Algumas resoluções organizativas foram encaminhadas para que haja articulações nacional e estadual, campanha de propaganda e comunicação permanente, atos com segurança protocolar sanitária, solidariedade e trabalho de base nas periferias, denúncia e apoio em nível internacional, manifestação de igrejas e atos ecumênicos, e apoio à CPI de Pazuello e sua conduta em frente ao Ministério da Saúde.

Além disso, os representantes dos movimentos reunidos deliberaram que campanhas em defesa do SUS e pela quebra das patentes das vacinas e dos professores, devem ser fortalecidas. Pela categoria da Educação, em defesa de atividades presenciais somente com condições sanitárias e vacinação da comunidade escolar e da população em geral.

Por fim, a plenária encaminhou calendário de mobilizações com atividades previstas até março.

Calendário de lutas

26/01 – Entrega do Pedido de Impeachment das Igrejas
29/01 – Mobilização dos Bancários contra a privatização do BB
31/01 – Carreatas e bicicletadas em todos os municípios e STOP Bolsonaro
01/02 – Dia Nacional de Lutas e ato em Brasília na véspera da Eleição das presidências da Câmara e Senado (organizar assembleias, paralisações, atos nas áreas operacionais e locais de trabalho)
01 a 05/02 – Ato de Entrega do Pedido de Impeachment no Congresso
06/02 – Dia Nacional de Solidariedade e luta pelo auxílio emergencial
15 e 16/02 – Ações agitativas no Carnaval
21/02 – Indicativo de Carreata Massiva
08/03 – Dia Internacional de Luta das Mulheres

Para o dirigente e membro da Secretaria Executiva Nacional da CSP-Conlutas, Luiz Carlos Prates, o Mancha, “a reunião foi uma importante iniciativa para construir unidade de ação de todos os setores que desejam derrotar Bolsonaro e sua política genocida”.

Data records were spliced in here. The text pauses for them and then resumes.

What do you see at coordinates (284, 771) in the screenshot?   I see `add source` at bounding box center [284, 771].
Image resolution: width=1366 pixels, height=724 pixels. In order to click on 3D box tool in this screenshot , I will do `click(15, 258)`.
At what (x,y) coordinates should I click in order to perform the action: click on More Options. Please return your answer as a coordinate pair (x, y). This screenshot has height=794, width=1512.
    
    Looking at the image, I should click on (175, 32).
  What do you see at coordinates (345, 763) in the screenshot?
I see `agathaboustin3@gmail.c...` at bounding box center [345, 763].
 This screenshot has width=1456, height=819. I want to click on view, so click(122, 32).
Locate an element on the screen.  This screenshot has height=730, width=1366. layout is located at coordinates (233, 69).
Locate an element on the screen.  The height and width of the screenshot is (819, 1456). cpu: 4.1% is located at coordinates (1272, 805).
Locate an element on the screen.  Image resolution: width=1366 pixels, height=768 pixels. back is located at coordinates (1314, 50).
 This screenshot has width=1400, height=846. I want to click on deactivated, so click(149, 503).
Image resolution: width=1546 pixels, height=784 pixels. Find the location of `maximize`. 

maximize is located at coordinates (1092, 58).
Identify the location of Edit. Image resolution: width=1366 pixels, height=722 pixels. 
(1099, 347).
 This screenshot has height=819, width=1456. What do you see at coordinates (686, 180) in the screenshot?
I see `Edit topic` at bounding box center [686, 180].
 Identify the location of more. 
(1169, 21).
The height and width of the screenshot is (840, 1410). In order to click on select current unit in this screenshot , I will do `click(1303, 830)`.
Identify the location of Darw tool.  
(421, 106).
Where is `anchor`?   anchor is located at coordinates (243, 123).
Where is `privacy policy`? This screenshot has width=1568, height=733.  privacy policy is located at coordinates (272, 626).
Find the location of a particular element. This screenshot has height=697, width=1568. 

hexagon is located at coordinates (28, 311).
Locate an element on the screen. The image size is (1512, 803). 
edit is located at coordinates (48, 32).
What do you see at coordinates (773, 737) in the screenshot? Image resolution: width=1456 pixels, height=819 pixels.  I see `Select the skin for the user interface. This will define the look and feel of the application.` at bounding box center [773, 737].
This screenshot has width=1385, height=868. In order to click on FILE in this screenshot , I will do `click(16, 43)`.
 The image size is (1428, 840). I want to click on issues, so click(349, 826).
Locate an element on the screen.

Plenária online reuniu partidos, movimentos, juristas e organizações diversas

A central defende não apenas a luta por ‘Fora Bolsonaro’, mas também pela derrubada de Mourão, porque acreditamos que é necessário e urgente enterrar essa política econômica e esse regime que atacou, ainda mais duramente nesta pandemia, os trabalhadores, o povo e o país”, destaca Mancha.

Somente com ampla campanha de massa e a participação da classe trabalhadora e da juventude que garantiremos vacinação, já, auxílio emergencial imediato e nossos empregos.

As ações genocidas do governo ficaram nítidas com o ataque recente da Ford. Um verdadeiro crime contra o país e tantas famílias que foram jogadas na rua e na miséria. Dia 1º de fevereiro será uma importante e boa oportunidade de realizarmos um forte dia nacional de lutas e mobilizações nacionalmente, e fazer crescer esse movimento pelo fim do governo de Bolsonaro e Mourão”, convocou o dirigente.